When charged particles collide with a bubble wall,
they could emit electromanetic radiation.
In this paper we study the effect of energy
being carried away by the radiation
on the pressure acting on the bubble wall.
When  particles enter a true vacuum bubble through a wall (say,
the electroweak bubble),  they could acquire a mass and are
decelerated. For example, a fermion $\psi$ may get a mass through the well known
Yukawa term $g\bar\psi\phi\psi=m \bar\psi \psi$, where $\phi$ is a Higgs field.
At this time if the particle is charged electomagnetically,
it can radiate  electromanetic wave due to the deceleration.
Let us calculate the pressure that
scattered particles exert on the bubble wall.
For simplicity we assume a linear profile for
the bubble wall.(See Fig.1.)
and choose a rest frame of the bubble wall.
Then,$m(x)=m_0 x/d$ ($0<x<d$) is the position dependent
 rest mass of the particle at the wall.
We also assume that the mean free path of the collision is much
shorter than the wall width $d$, hence WKB approximation
is good.
The radiation power of an accelerated particle is given by
the relativistic version
of Lamor's formula:
\beq
\frac{dE_{rad}}{dt}=\frac{\alpha}{m^2}\left (\frac{d\vec{k}}{dt} \right)^2,
\label{lamor}
\eeq
where $\alpha=2e^2/3c^3\simeq0.0611$ in natural units $\hbar=c=k=1$
and $\vec{k}=(k_x,k_y,k_z)$ is a 3-momentum of the particle.

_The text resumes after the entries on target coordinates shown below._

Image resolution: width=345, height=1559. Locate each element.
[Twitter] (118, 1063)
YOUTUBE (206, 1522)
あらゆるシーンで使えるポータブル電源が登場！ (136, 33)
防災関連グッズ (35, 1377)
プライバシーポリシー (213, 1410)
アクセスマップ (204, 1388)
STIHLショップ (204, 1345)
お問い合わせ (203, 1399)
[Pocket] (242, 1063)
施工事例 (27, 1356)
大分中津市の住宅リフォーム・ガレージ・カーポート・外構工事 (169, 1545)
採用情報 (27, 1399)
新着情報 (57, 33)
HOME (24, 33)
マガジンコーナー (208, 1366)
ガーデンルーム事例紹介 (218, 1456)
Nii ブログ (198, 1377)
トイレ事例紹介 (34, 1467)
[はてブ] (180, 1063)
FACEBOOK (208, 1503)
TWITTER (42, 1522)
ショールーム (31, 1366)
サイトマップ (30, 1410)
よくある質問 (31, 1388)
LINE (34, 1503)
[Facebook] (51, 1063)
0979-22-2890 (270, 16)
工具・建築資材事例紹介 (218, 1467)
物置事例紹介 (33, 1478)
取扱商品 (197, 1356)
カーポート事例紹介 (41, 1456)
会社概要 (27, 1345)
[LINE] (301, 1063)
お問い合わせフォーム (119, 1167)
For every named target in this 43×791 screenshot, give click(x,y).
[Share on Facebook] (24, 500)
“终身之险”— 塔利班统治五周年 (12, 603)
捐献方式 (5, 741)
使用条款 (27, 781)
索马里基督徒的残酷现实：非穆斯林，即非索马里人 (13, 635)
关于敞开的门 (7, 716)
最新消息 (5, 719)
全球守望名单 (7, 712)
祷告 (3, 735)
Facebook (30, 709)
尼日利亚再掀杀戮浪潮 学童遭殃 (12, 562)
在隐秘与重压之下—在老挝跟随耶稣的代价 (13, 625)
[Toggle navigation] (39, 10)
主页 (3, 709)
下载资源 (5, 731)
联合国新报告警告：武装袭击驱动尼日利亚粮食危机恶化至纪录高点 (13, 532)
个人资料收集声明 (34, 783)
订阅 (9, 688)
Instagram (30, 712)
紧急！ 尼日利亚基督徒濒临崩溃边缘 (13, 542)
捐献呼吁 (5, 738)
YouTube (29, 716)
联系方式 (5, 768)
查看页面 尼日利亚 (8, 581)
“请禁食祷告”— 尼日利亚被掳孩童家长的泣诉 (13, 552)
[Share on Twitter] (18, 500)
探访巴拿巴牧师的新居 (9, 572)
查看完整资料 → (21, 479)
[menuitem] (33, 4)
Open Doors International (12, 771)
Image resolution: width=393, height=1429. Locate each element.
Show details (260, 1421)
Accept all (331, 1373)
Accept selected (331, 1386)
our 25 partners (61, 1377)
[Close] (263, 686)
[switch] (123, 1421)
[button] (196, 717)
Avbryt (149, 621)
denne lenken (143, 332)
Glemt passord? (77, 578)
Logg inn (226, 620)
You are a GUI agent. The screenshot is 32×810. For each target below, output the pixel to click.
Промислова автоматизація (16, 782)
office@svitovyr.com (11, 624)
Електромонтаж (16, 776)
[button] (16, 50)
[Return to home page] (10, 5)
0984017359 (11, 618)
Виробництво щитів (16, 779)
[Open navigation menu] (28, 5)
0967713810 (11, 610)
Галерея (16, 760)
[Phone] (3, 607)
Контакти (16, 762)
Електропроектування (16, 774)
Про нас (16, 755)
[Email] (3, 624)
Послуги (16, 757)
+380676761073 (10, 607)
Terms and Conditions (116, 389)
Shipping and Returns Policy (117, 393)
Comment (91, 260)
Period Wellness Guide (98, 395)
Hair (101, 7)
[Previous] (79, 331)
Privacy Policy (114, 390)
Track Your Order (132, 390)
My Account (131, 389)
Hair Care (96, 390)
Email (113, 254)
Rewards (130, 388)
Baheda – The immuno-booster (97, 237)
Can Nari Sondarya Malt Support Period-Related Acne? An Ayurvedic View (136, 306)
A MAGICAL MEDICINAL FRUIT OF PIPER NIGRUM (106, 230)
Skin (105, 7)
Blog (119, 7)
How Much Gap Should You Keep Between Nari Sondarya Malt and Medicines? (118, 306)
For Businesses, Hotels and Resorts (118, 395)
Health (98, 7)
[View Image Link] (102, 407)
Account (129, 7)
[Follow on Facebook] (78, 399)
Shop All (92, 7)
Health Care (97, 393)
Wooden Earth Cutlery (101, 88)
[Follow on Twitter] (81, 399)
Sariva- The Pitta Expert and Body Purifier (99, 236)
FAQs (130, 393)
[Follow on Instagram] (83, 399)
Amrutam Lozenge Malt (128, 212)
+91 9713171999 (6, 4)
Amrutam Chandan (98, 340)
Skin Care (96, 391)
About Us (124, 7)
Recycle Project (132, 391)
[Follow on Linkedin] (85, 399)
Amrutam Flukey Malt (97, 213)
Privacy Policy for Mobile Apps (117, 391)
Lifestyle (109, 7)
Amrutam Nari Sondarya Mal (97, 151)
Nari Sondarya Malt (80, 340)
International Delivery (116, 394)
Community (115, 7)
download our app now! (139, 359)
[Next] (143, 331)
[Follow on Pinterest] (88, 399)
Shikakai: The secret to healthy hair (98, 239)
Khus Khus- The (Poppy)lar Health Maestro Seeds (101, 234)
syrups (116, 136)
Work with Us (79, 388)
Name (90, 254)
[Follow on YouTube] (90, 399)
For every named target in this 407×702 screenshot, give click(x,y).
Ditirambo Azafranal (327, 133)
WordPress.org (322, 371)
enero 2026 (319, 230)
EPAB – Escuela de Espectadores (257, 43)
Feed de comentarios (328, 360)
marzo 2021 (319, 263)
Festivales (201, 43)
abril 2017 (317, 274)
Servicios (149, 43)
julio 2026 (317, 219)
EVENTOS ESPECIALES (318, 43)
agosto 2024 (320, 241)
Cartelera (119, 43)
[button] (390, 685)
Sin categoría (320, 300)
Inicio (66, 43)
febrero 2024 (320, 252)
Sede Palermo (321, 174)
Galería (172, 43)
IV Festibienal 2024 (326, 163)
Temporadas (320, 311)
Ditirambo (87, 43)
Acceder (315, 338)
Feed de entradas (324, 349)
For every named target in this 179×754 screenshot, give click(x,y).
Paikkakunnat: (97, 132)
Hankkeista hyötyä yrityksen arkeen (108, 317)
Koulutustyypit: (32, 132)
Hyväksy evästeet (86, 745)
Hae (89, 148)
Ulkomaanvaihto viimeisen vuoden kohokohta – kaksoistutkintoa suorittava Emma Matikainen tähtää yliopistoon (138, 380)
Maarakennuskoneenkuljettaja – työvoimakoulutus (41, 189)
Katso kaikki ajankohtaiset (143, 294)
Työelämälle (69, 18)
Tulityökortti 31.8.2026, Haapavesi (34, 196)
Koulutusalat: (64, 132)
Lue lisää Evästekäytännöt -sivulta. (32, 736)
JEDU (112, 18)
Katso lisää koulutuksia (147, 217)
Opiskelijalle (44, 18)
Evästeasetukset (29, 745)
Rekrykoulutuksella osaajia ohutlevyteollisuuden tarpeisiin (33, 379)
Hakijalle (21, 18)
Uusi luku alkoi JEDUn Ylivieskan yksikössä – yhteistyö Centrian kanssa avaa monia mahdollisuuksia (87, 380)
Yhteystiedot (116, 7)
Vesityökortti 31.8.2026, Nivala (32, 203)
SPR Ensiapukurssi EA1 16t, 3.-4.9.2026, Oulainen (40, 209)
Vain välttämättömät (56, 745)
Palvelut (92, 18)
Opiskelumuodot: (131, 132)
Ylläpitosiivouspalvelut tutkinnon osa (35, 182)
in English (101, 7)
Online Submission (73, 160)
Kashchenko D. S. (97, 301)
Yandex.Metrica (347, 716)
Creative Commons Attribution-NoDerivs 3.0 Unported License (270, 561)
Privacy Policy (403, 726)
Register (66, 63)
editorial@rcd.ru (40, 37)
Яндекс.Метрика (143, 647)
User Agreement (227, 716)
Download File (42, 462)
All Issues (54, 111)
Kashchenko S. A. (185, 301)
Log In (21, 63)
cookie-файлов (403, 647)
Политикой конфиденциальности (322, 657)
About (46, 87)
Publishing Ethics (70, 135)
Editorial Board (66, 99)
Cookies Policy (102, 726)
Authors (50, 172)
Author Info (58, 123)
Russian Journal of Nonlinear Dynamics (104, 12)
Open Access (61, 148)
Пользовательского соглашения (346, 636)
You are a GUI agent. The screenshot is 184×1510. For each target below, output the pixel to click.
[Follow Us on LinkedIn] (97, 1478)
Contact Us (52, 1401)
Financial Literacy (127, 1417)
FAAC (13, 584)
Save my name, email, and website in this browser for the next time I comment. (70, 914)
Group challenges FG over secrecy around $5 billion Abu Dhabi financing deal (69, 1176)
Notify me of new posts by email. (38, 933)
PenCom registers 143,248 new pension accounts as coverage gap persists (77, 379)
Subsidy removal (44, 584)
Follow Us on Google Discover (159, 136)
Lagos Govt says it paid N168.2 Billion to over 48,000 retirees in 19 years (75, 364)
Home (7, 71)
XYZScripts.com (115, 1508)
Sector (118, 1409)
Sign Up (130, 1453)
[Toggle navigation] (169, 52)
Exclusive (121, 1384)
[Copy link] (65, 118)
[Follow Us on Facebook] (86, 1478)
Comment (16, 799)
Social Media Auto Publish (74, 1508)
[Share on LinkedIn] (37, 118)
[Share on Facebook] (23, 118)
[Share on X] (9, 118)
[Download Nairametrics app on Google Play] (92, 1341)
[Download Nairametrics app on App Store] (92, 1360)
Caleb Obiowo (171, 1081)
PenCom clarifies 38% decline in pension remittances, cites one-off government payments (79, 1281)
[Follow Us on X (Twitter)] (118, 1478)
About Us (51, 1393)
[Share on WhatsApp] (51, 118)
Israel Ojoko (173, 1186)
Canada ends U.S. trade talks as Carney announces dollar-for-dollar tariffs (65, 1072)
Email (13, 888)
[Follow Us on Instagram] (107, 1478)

Assuming that the wall is planar and parallel to the $y-z$ plane
we can treat the bubble as 1-dimensional one along the $x$-axis.
Energy, momentum and mass of the particle satisfy an usual relation
\beq
E^2\equiv m^2(x)+|\vec{k}|^2(x).
\eeq
Let us denote $k_x$ as $k$ from now on.
Differentiating  the above equation with time  $t$ and using
 $k=E dx/dt$, we get a force
\beq
\frac{dk}{dt}=-\frac{dm^2}{dx}\frac{1}{2E},
\label{dkdt}
\eeq
which is a starting point of the pressure calculation\cite{turok}.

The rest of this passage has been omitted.